米国企業の業績悪化の中でドル高&原油安トレンドは終焉か?
米国企業はマイナス成長へ!日本株にも激震が走る?でも書きましたが、米国の企業収益がマイナス成長に転じる中で、ドル高&原油安が方向性を転換しつつあるように見えます。以下はドルインデックスと原油価格の推移チャートですが、どちらも足もとでは基調が反転していることが分かります。2015年の米国株は上昇基調を保ってはいるものの、ニューヨークダウは年初来で若干のプラスを保っている状況で、中国株や日本株、欧州株と比べて大きく見劣りしています。その要因はドル高と原油安にあると思います。2015年1-3月期の米国企業業績を見ると、為替によって売上高・利益を減少させている姿を鮮明にしています。

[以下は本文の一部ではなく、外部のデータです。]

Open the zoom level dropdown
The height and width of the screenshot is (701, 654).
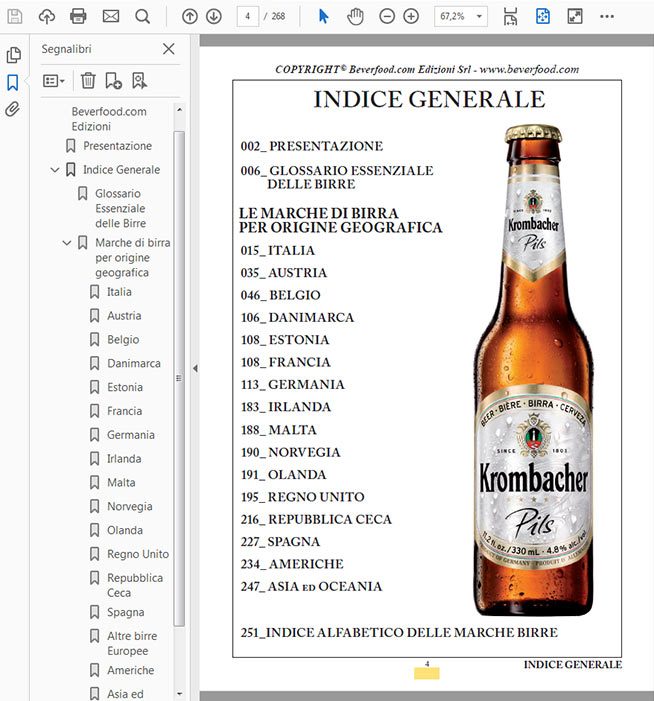[461, 16]
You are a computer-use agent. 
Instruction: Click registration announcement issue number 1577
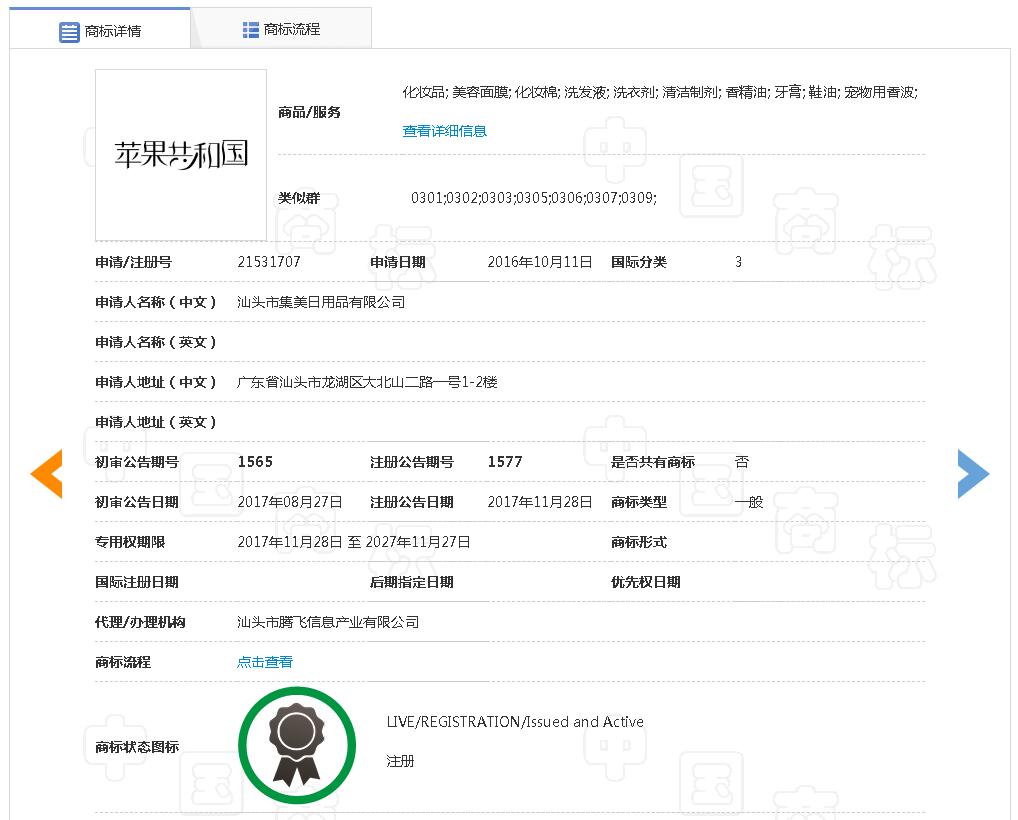click(505, 462)
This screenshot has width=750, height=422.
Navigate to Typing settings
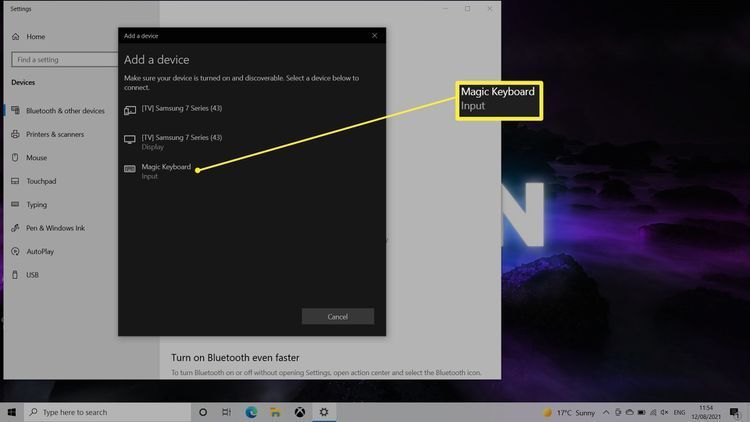[x=37, y=204]
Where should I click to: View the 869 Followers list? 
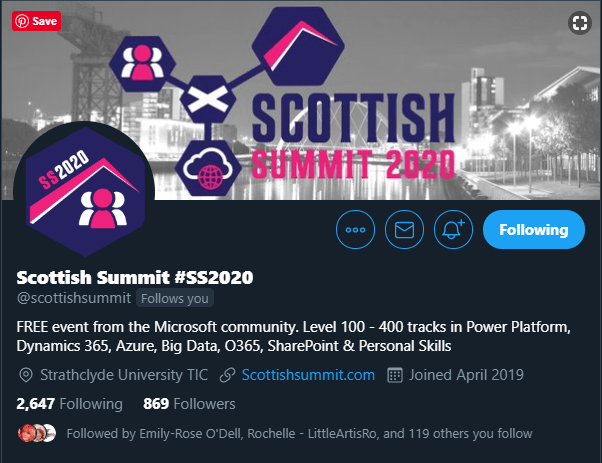[189, 404]
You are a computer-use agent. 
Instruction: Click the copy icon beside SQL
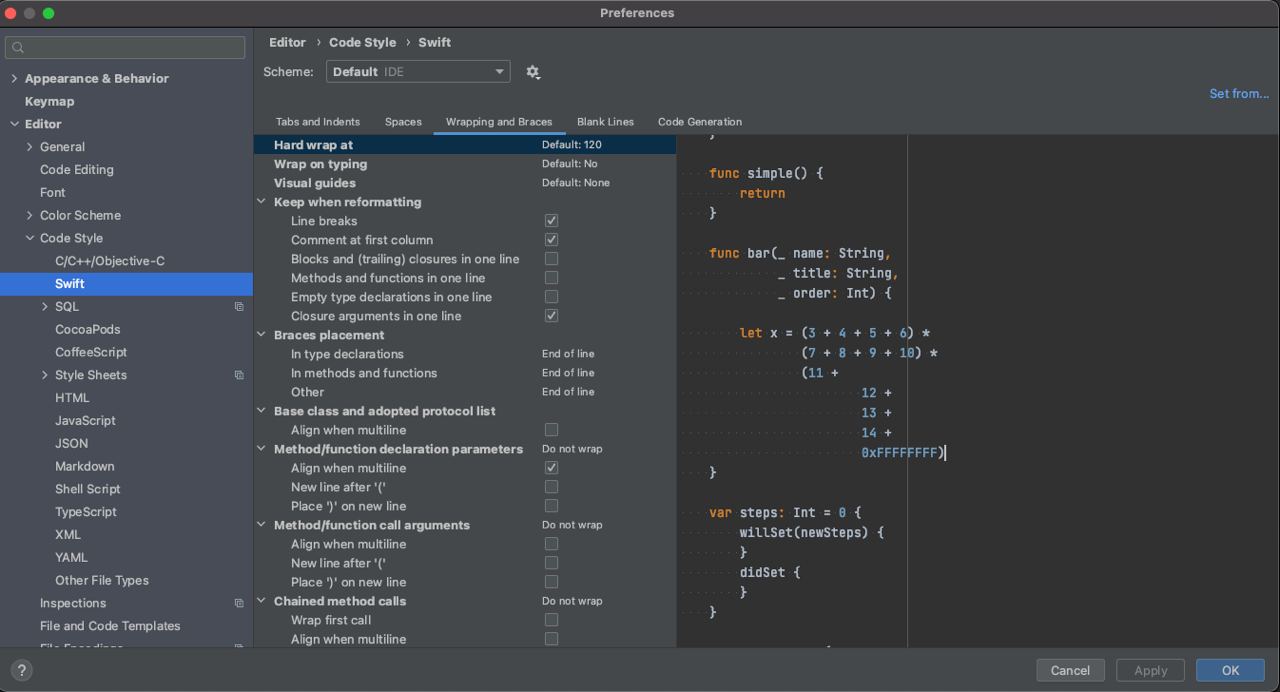pos(239,307)
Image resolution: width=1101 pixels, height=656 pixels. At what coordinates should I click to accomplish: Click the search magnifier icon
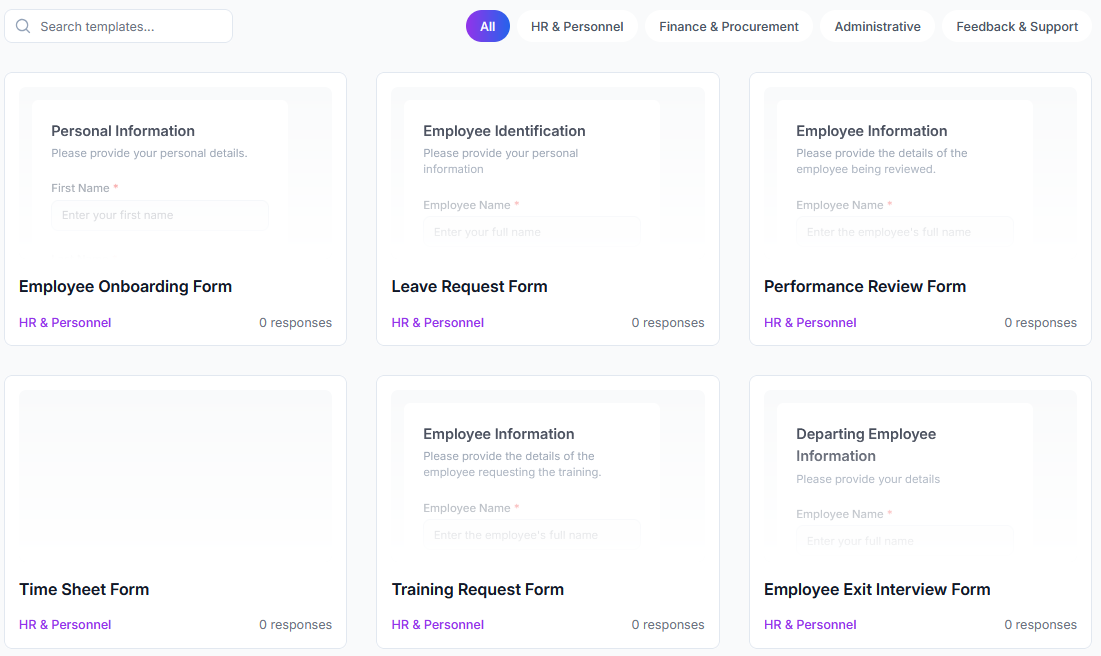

また、米国時価総額の多くを占めるエネルギー企業の決算は原油安で業績が悪化し、万人単位のレイオフ(企業業績悪化を理由とする一時的な解雇)や数十億ドル単位の設備投資削減が実施されているところです(このため、雇用統計など、米国の経済指標にも悪影響が出ている)。一方、ドル高(=円安)と原油安は日本株にとっては好ましい環境で、円安と原油安によってダブルメリットを受ける企業が多く存在します。そしてこれらの差が年初来の日米株価差に繋がってきたのだと思います。
原油価格の反転とドル高是正が徐々に進展
このまま原油高&ドル安トレンドは定着するのか?
日本株にはもちろんGPIF(年金積立金管理運用独立行政法人)を中心とした年金勢の買いという特殊要因が続くものの、今後も原油価格の反転とドル高是正が進むのであれば日本株にとってはネガティブなニュースになりますので要注意です。年金勢が買い支えている間は下げにくいとは思いますが、仮に2015年秋ぐらいから年金勢のポートフォリオの調整が完了し、矢玉が尽きはじめてくると、不安が残ることになります。